··· PASSAGE TO READ

Alice Fulton

1952 –

Alice Fulton was born and raised in Troy, New York. She received a BA from Empire State College in 1978 and an MFA from Cornell University in 1982.

Her books of poetry include Barely Composed (W. W. Norton, 2015); Felt (W. W. Norton, 2002), which was awarded the 2002 Rebekah Johnson Bobbitt National Prize for Poetry from the Library of Congress and was a finalist for the Los Angeles Times Book Award; Palladium (University of Illinois Press, 1986), which received the 1985 National Poetry Series and the 1987 Society of Midland Authors Award; and Dance Script with Electric Ballerina (University of Pennsylvania Press, 1983), which received the 1982 Associated Writing Programs Award. She is also the author of a collection of short stories, The Nightingales of Troy (W. W. Norton, 2008), and a collection of prose, Feeling as a Foreign Language: The Good Strangeness of Poetry (Graywolf Press, 1999). Her work has been included in five editions of The Best American Poetry series and in the The Best of the Best American Poetry, 1988-1997.

Fulton’s work has been adapted several times for musical and theatrical productions. Anthony Cornicello’s ...turns and turns into the night, a setting of four poems from Sensual Math, premiered at the Guggenheim Museum in New York City. The 2003 World Premiere of Enid Sutherland’s complete setting of “Give: A Sequence Reimagining Daphne & Apollo” took place at the Lydia Mendelssohn Theater in Ann Arbor, Michigan. William Bolcom’s setting of “How To Swing Those Obbligatos Around” was first performed  by Marilyn Horne at Carnegie Hall’s Centennial Celebration. Turbulence: A Romance, a song cycle with music by William Bolcom and words by Alice Fulton, debuted at the Walker Art Center.

She is the recipient of an American Academy of arts and Letters Award in Literature and has received fellowships from the Guggenheim Foundation, the Ingram Merrill Foundation, the John D. and Catherine T. MacArthur Foundation, the Michigan Society of Fellows, and the National Endowment for the Arts, among others. She is currently the Ann S. Bowers Professor of English at Cornell University.

······

**YOUR TASK:** Retype the passage of the Alice Fulton biography that begins with the words containing "Fulton’s work has" and ends with "Walker Art Center.".

··· AVAILABLE DATA

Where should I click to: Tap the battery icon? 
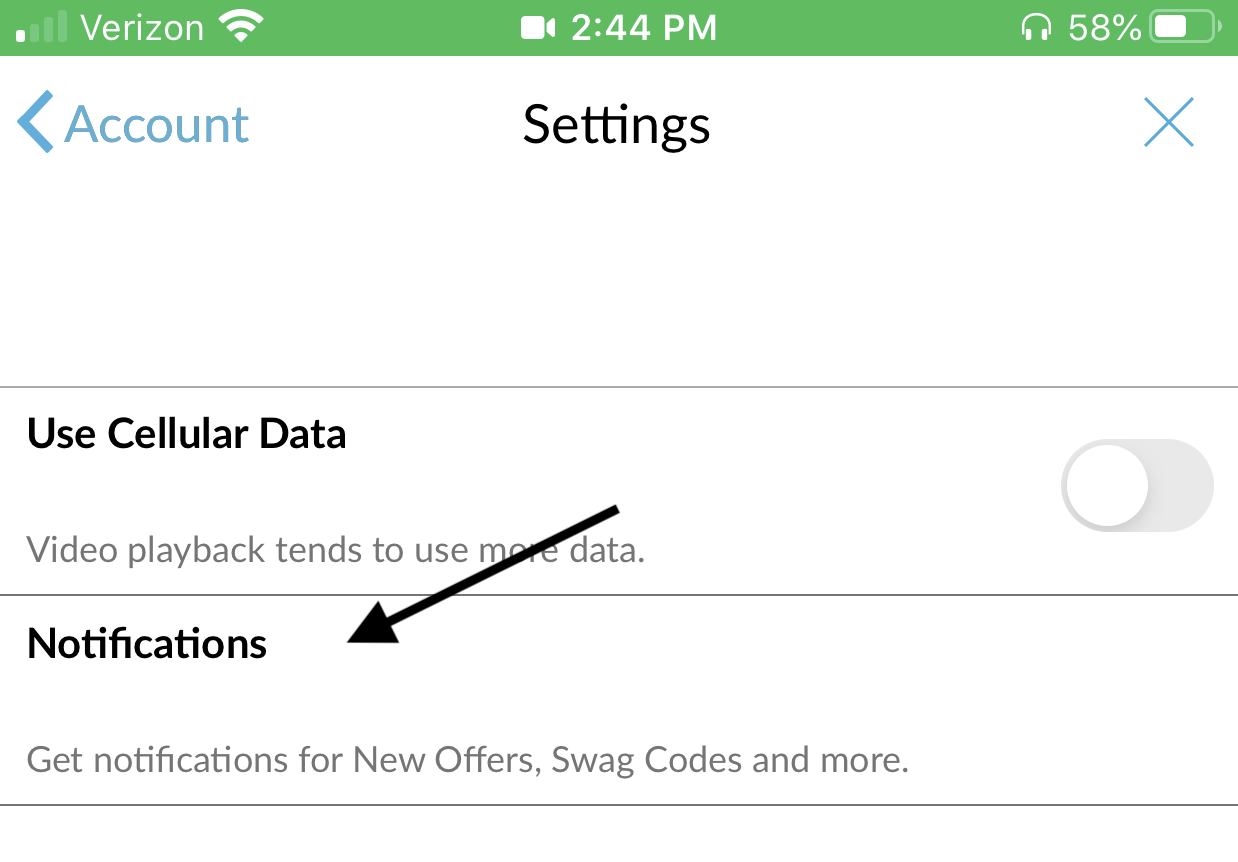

······

**OUTPUT FOR THIS EXERCISE:**
Fulton’s work has been adapted several times for musical and theatrical productions. Anthony Cornicello’s ...turns and turns into the night, a setting of four poems from Sensual Math, premiered at the Guggenheim Museum in New York City. The 2003 World Premiere of Enid Sutherland’s complete setting of “Give: A Sequence Reimagining Daphne & Apollo” took place at the Lydia Mendelssohn Theater in Ann Arbor, Michigan. William Bolcom’s setting of “How To Swing Those Obbligatos Around” was first performed  by Marilyn Horne at Carnegie Hall’s Centennial Celebration. Turbulence: A Romance, a song cycle with music by William Bolcom and words by Alice Fulton, debuted at the Walker Art Center.